Okay. And then maybe with the deal in the Middle East, it sounds like international is becoming a more significant part of the business.
I think that what you guys have disclosed historically is that outside of the U.S. and Canada, international has been like 2% of revenue or somewhere thereabouts.
Can you give us any update on what portion of the business or maybe what portion of the backlog is coming from international now?
Robin G. Seim
I don't have a breakdown on the backlog, and that would fluctuate because international orders, of course, are still kind of lumpy. But remember that with the acquisition of MTS, we do have more international business than we had historically.
About 15% of the MTS business was international. So we're looking at our international business being high single digits -- at or around 10% of our business now.
Jamie Stockton - Wells Fargo Securities, LLC, Research Division
Okay. And then, maybe just the last part, Rob, Randy, whoever wants to take this, but the MTS acquisition, from an integration standpoint, where do you guys feel like you stand there now?
Randall A. Lipps
We feel like the integration has gone quite well and we're on track, and I think demonstrated by MTS delivering the profits that -- and contribution to the company is another sign that, that's on track. And we see lots of opportunities in the marketplace for growth with that business, not only in the Non-Acute space, but eventually some growth in the Acute Care space.
So we really feel great about the acquisition, and performance and integration are right on track.
Jamie Stockton - Wells Fargo Securities, LLC, Research Division
Randy, is there anything specifically that you guys are doing to take that business into the Acute Care space? I mean, have there been any changes that you could talk about already that have occurred?
Randall A. Lipps
We're introducing some new products, we haven't gotten there. And so they're mostly conversations at this point, but we can see that there is a market there and that we will be successful in the future.
We believe we will.
Operator
Your next question comes of the line of Matt Hewitt with Craig Hallum.
Matthew Hewitt - Craig-Hallum Capital Group LLC, Research Division
[indiscernible] on a number of fronts, obviously, from financial performance, but also on some of the other areas that you discussed. A couple of questions.
First of all, along the lines of the MTS acquisition, some of the penalties that came in place here this past fall, have you seen any movement from hospitals looking to you as a possible solution? And where do you think you are as far as that pipeline is concerned?
Randall A. Lipps
Well, Matt, I think hospitals are just starting to understand what those penalties actually equate to, as one of my colleagues who runs a hospital said, we probably won't do anything until we get 2 quarters of penalties before we start implementing -- decide we need to implement a solution. So I think everybody recognizes it's coming, but it's still early on.
And I think hospitals are looking for a lot of help on the playbook to help them set up to deal with readmittance. I believe you're referring to the readmittance penalties that hospitals will be paying in the future for any Medicare patients being readmitted within 30 days.
And so that's just beginning to hit hospitals' P&Ls, and I think it will be another quarter or 2 before it really allows us to move more aggressively into that market.

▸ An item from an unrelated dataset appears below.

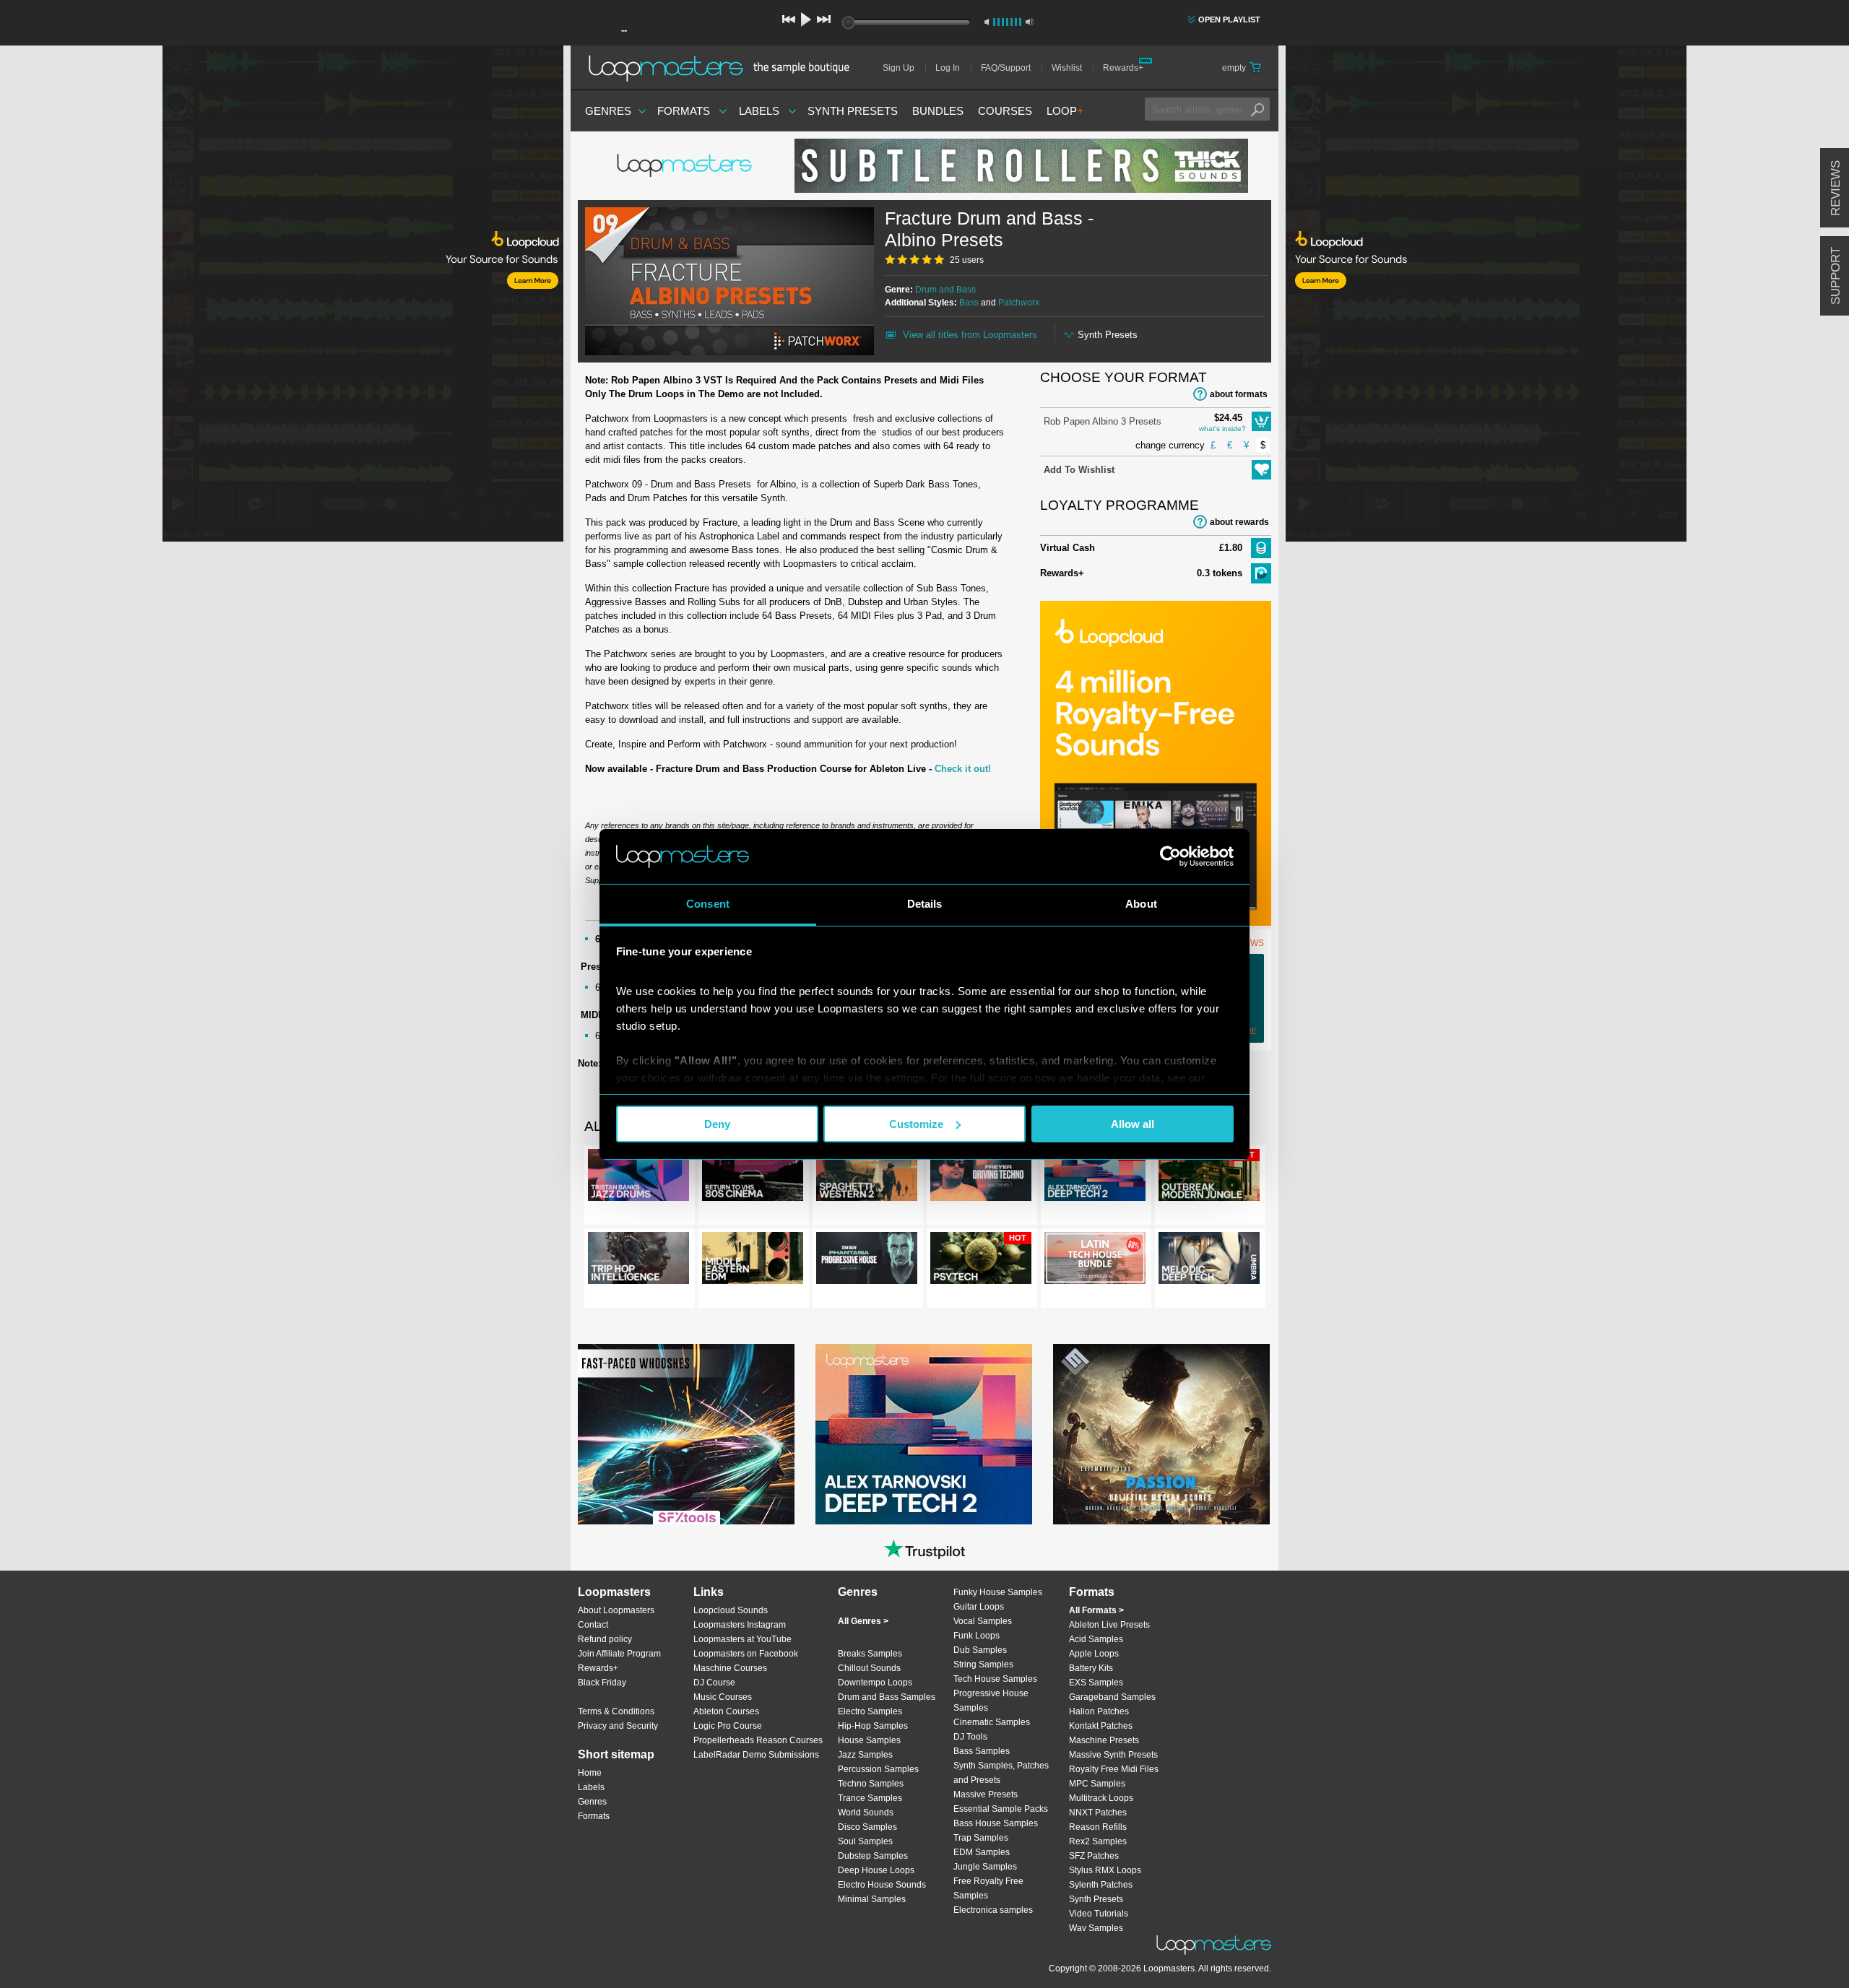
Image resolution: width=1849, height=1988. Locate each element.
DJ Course (714, 1682)
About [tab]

Matthew Hewitt - Craig-Hallum Capital Group LLC, Research Division
Okay. Secondly, you had -- just going back here a number of years, I mean, it looks like you had a record performance from new customer orders at 48%.
Is that the new G4 platform that's driving it? Obviously, your competitive conversions have been strong here the last few quarters, but maybe some color in what's driving those new orders.
And where does the market stand from a greenfield opportunity? Where do you think the market is penetration-wise?
Robin G. Seim
Well, it is -- over 90% of hospitals have some solutions today. So out of 6,400 hospitals that are in the SDI [ph] database, we're looking at somewhere in the range of 600 that have no implementation in the United States.
But a lot of our greenfield is also coming from the growing international business where just about every deal is a greenfield. When you look at why customers choose Omnicell, we have a number of differentiators.
And usually, it's a collection of several of them, from the 10-year cost of ownership to the ease of using our products to some of our advanced features and just the iTouch sales, service and installation relationship that we maintain with customers. Usually, when we're able to move a customer from competition or win a new account after they've done a pretty thorough analysis of all the competition, it's some combination of those things.
We're obviously very proud of being able to take the number of new accounts that we have, and Q4 was a real good quarter. It bounces around a bit quarter-to-quarter.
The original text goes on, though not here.